#### EXERCISE DATA ####
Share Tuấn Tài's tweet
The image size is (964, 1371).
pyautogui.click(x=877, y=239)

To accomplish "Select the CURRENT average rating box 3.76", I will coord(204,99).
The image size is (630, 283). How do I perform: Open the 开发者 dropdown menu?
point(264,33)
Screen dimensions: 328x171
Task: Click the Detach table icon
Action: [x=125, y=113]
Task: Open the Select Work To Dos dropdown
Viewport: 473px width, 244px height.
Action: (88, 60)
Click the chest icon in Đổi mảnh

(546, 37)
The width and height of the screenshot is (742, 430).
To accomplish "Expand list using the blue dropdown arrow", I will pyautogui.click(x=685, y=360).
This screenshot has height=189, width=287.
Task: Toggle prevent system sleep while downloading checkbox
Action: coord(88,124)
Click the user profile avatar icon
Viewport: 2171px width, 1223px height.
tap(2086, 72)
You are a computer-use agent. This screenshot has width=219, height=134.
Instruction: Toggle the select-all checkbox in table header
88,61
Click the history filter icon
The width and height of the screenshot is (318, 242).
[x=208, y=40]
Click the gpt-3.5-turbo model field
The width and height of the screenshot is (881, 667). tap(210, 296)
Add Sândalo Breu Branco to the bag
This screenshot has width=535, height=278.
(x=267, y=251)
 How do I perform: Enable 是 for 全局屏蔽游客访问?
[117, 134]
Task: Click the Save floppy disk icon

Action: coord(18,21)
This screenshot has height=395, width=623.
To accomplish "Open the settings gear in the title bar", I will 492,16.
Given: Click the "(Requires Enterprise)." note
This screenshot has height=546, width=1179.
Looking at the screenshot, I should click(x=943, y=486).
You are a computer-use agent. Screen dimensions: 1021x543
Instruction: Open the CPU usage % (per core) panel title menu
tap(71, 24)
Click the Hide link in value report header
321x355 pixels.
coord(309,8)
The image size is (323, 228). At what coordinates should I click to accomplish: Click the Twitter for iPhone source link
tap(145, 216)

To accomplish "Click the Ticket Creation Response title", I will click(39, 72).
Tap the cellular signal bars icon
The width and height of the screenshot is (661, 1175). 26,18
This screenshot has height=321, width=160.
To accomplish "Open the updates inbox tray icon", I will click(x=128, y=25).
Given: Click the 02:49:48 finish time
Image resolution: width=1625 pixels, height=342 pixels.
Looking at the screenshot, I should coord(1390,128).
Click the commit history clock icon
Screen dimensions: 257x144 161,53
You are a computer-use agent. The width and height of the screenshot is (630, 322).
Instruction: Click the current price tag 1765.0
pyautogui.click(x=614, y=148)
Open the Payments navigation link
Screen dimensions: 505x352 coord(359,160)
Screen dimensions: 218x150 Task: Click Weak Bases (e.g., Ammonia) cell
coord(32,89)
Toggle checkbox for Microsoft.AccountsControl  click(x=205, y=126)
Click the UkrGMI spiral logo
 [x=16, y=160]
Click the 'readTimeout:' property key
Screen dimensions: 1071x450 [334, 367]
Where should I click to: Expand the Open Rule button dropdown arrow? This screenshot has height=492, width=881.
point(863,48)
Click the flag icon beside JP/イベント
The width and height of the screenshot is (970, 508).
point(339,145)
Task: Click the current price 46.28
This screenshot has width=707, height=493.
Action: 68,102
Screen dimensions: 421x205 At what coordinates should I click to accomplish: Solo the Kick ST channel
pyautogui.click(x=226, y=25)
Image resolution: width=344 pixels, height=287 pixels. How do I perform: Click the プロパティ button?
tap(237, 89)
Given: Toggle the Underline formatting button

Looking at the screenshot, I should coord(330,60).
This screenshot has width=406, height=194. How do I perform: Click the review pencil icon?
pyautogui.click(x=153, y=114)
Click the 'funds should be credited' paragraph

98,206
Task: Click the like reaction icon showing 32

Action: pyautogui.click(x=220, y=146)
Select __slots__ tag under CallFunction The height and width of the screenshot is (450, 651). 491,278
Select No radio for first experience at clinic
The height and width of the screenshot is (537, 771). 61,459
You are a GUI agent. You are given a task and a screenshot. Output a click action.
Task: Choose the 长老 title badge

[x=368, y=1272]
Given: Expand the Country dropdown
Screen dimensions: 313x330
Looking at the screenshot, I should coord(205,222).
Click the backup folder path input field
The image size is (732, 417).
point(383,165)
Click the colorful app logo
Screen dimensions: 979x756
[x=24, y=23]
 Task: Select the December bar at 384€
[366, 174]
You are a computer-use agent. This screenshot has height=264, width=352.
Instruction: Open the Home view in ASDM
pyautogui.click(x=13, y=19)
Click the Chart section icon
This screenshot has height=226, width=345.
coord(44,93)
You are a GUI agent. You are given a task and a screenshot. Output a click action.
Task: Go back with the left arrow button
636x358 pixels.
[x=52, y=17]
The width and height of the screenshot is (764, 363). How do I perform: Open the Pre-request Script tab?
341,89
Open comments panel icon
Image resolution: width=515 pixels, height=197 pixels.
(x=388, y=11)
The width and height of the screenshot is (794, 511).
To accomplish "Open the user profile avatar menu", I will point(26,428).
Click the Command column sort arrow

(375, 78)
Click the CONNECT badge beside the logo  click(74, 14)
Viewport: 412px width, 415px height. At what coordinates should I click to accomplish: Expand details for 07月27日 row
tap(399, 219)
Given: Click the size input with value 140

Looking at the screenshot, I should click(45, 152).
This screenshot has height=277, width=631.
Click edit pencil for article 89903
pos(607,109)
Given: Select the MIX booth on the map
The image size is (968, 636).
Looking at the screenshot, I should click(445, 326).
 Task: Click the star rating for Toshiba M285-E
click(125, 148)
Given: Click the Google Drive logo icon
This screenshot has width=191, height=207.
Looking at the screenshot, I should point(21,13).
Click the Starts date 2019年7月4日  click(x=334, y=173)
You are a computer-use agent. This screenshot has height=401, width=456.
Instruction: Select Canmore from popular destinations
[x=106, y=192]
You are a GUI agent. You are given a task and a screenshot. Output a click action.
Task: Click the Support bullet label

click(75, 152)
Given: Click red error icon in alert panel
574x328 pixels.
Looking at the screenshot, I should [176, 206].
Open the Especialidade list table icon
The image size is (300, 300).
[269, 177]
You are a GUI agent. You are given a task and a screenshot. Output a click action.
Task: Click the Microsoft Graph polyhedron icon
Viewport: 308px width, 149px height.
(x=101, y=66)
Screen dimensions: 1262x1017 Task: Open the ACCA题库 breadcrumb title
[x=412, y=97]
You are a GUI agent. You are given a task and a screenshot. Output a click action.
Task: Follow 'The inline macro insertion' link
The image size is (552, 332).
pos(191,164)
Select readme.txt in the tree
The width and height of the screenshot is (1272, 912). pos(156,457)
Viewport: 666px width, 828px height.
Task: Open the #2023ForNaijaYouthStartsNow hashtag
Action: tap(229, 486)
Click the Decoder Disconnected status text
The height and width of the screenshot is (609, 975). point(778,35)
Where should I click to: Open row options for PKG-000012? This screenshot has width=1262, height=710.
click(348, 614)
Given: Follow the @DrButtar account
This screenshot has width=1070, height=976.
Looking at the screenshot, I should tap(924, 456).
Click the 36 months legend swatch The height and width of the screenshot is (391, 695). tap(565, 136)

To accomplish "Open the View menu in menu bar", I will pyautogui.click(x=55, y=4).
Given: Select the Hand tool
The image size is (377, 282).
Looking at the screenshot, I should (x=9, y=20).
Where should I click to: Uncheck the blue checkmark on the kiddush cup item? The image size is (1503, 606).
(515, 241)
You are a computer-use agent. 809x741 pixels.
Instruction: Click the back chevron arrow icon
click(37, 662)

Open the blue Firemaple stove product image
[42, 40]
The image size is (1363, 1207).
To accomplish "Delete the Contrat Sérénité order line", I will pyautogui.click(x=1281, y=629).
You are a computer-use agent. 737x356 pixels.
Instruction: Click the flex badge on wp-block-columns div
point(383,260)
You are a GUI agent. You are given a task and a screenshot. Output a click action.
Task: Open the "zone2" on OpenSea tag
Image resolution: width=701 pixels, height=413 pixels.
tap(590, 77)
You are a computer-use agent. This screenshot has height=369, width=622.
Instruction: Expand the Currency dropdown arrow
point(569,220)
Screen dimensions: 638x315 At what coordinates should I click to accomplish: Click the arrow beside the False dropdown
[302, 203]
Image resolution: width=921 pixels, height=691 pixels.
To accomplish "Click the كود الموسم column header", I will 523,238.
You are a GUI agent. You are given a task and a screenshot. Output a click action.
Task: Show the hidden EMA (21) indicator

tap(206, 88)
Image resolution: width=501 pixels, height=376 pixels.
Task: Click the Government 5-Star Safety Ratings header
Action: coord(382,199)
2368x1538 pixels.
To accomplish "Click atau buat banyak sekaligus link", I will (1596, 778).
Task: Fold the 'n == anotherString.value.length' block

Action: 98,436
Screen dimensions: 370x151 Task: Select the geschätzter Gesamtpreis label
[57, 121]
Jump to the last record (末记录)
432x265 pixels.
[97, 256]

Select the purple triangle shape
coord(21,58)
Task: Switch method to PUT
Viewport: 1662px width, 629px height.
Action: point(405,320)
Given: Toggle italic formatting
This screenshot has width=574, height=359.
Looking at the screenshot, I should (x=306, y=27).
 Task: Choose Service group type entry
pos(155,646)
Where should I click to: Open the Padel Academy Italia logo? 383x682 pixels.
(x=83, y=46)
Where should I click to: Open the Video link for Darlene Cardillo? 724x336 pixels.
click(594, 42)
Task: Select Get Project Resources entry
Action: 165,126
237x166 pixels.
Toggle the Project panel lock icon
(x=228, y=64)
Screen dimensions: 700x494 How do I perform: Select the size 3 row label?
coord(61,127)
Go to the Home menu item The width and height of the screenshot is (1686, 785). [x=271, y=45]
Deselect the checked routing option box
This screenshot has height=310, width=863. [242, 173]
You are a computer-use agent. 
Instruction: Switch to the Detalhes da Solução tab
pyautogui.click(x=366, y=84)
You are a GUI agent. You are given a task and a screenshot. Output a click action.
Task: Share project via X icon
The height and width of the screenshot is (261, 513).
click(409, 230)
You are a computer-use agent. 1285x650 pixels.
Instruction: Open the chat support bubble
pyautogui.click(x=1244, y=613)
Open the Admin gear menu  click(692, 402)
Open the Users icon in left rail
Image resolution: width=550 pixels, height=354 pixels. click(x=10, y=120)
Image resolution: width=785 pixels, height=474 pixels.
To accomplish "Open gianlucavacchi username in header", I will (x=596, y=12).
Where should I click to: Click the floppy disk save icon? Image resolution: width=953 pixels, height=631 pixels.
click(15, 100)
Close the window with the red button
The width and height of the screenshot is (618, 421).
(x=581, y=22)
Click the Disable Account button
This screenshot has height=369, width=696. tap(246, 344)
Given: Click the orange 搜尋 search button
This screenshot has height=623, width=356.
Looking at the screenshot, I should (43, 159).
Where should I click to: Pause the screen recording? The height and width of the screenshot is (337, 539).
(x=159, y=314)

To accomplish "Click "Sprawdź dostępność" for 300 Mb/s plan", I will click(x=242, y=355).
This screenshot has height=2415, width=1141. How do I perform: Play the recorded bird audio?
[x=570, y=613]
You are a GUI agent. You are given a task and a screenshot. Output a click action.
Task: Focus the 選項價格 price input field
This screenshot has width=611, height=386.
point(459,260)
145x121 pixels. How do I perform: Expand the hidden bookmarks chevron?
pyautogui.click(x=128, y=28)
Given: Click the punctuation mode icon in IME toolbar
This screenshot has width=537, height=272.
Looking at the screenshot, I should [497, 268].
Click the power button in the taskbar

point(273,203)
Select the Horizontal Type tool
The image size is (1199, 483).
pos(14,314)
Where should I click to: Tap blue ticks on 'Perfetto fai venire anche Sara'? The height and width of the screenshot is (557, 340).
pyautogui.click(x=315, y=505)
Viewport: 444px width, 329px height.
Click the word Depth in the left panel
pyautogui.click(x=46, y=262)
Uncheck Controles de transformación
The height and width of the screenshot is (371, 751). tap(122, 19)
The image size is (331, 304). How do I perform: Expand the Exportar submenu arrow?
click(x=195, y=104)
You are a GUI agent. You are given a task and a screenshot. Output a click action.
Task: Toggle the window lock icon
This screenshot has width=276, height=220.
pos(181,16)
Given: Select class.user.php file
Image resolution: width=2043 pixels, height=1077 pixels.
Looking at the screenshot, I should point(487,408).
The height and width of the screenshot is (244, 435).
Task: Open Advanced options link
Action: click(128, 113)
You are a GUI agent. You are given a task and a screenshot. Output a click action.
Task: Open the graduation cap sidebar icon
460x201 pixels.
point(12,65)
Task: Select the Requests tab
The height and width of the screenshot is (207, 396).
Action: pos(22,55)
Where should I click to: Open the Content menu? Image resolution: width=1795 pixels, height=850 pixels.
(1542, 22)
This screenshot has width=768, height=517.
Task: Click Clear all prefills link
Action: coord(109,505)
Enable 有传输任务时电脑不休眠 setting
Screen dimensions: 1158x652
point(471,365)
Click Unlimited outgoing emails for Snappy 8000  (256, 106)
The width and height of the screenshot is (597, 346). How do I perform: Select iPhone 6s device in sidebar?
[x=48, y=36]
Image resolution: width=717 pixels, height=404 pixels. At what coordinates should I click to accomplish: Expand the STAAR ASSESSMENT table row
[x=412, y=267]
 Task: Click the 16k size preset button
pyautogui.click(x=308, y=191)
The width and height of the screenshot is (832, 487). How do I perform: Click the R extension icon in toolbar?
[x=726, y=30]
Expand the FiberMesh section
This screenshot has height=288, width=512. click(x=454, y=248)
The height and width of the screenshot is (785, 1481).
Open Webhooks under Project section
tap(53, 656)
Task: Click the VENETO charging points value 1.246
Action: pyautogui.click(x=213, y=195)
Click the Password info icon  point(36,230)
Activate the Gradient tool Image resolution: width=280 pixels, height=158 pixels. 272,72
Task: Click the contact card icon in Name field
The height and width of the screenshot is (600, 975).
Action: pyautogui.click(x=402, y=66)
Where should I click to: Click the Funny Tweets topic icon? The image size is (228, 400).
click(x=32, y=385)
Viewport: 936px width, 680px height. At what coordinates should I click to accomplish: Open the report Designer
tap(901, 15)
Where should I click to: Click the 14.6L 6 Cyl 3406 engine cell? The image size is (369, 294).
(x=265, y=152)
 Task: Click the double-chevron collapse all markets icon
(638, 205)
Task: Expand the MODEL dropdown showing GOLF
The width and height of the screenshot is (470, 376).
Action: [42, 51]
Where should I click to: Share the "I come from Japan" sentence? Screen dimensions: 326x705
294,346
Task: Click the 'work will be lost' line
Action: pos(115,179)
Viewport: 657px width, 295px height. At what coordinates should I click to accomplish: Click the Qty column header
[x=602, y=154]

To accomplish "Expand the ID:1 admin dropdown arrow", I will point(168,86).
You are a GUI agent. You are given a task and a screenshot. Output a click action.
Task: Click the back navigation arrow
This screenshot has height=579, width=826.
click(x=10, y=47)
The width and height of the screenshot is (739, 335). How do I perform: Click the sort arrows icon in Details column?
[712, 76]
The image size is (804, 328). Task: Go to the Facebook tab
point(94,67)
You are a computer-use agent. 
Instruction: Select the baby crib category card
####
▸ WORK TASK: Give back precisely the lines above that start at the line containing "Where should I click to: Tap" and end at the line containing "Given: Select class.user.php file", inclusive. No other lines belong in the output.

▸ PROBLEM SOLUTION:
Where should I click to: Tap blue ticks on 'Perfetto fai venire anche Sara'? The height and width of the screenshot is (557, 340).
pyautogui.click(x=315, y=505)
Viewport: 444px width, 329px height.
Click the word Depth in the left panel
pyautogui.click(x=46, y=262)
Uncheck Controles de transformación
The height and width of the screenshot is (371, 751). tap(122, 19)
The image size is (331, 304). How do I perform: Expand the Exportar submenu arrow?
click(x=195, y=104)
You are a GUI agent. You are given a task and a screenshot. Output a click action.
Task: Toggle the window lock icon
This screenshot has width=276, height=220.
pos(181,16)
Given: Select class.user.php file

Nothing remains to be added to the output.